Teaching (amid a) White Backlash

It became clear to many of us that we were in the midst of a white backlash movement in the summer of 2021, when Republicans began passing voting restrictions, expanding police and vigilante power over protestors, and waging a bizarre anti-“CRT” campaign reminiscent of the segregationist protests of the 1950s and 1960s. The antidemocratic laws that white conservatives passed are now poised to usher in an apartheid state, a new Jim Crow built upon antidemocratic sabotage and violence. While I could hardly fathom the exact contours of this backlash movement when I first proposed to teach my “White Backlash and the American State” graduate seminar, I anticipated that a course of that nature would be topical in the wake of the Black Lives Matter protests, Donald Trump’s defeat, and the failed January 6th Insurrection he fomented to overturn the results of the 2020 election. 

The course is designed to help students understand 1) the contours of white backlashes, 2) their historical impact, and 3) the ways they shape the world we inherit. Below I discuss a few major takeaways from the course and what they reveal about our current moment of backlash. Learning this history not only helps us better understand our world as it actually exists, but provides an opportunity to reject the racist politics of backlash and, together, to demand a just, equitable, and livable future.

Why(te) Backlashes?

White backlash movements generally erupt when white conservatives imagine a threat to the racial hierarchies that they use to extract wealth and power from those around them. According to the backlashers themselves, race isn’t about “hate in your heart” or that mythical “racist bone,” but about access to schools, housing, jobs, and voting rights. The protests and racist violence of white backlashers demand a world where these resources are withheld from racialized communities–especially Black Americans – and distributed to groups of white Americans deemed more deserving. The demands of today’s backlashers fit the historical pattern identified clearly by Carol Anderson in White Rage: The unspoken Truth of our Racial Divide (2016). Anderson shows that historical white backlashers organized around a perceived loss of resources – segregated neighborhoods or schools, for example – and deployed vigilante violence alongside policymaking to create a more restrictive state. While famed segregationist George Wallace famously pronounced in his 1963 inaugural address that segregation itself was a moral imperative, for instance, he made damn sure to position himself literally in the doorway of white schools, protecting those white resources from other Americans. 

George Wallace literally blocking two Black students, Vivian Malone and James Hood, from desegregating the University of Alabama. Photo via Wikimedia.
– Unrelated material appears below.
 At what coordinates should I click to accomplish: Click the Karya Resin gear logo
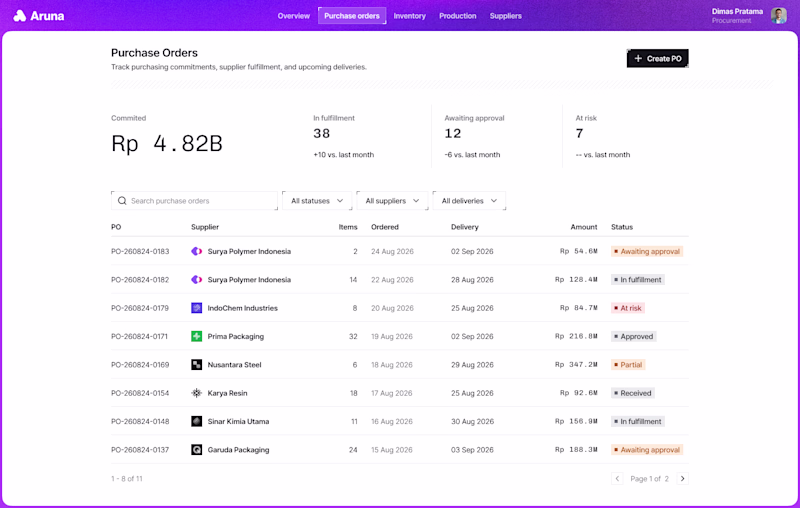pyautogui.click(x=196, y=393)
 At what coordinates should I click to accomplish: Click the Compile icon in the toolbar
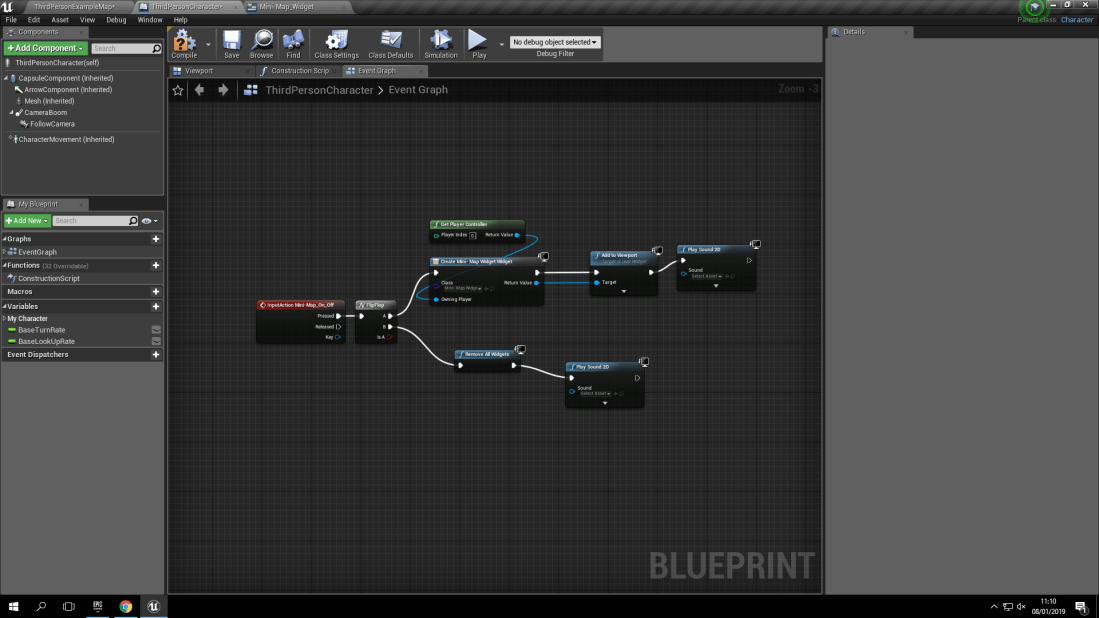click(x=185, y=42)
One thing the literature around white backlashes makes clear – and I’m afraid this is rather daunting – is that the most violent backlashes occur in response to interracial organizing. That was true during the Reconstruction era, when white conservatives engaged in genocidal violence against Black Americans and white leftists who had organized around expanded ideas of citizenship and democracy that culminated in the Fourteenth and Fifteenth amendments. Reactionaries waged a similar suppressionist campaign to destroy the interracial organizing of the Populists, who won the state legislature and governor’s mansion in North Carolina in 1896 by uniting working-class Black and white voters against the moneyed interests. White conservatives in North Carolina launched what they termed a “White Supremacy Campaign,” a media blitz that fabricated rape charges against Black men on the theory that holding political power (as a race) gave them an unquenchable desire to rape white women. (Zucchino, 114-122) It was, of course, a lie. In his memoir Editor in Politics, campaign architect and newspaper editor Josephus Daniels even admitted that the accounts were fabrications designed to incite white supremacist violence. The race-baiting led them to victory in 1898, but even this wasn’t enough for white conservatives who attempted an election-day lynching of the governor and orchestrated a coup in Wilmington, massacring an untold number of Black residents.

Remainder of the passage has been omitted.